_Work required_: Copy out the stretch of the material below from the line containing "Given: Open the 回答(6) answers counter" through the end of the material, leaving out the pictures.

[Pointing data for screenshots]
·····

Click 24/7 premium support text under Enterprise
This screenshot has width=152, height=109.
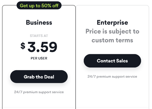click(112, 77)
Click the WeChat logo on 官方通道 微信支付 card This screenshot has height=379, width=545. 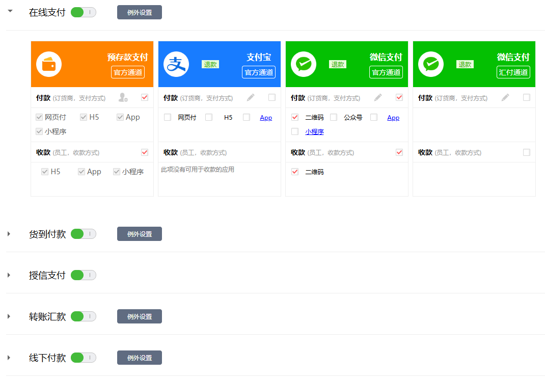[303, 64]
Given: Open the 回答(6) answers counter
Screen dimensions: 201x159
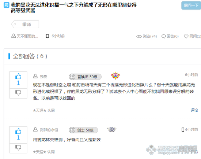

·····

_Output below_:
Given: Open the 回答(6) answers counter
Screen dimensions: 201x159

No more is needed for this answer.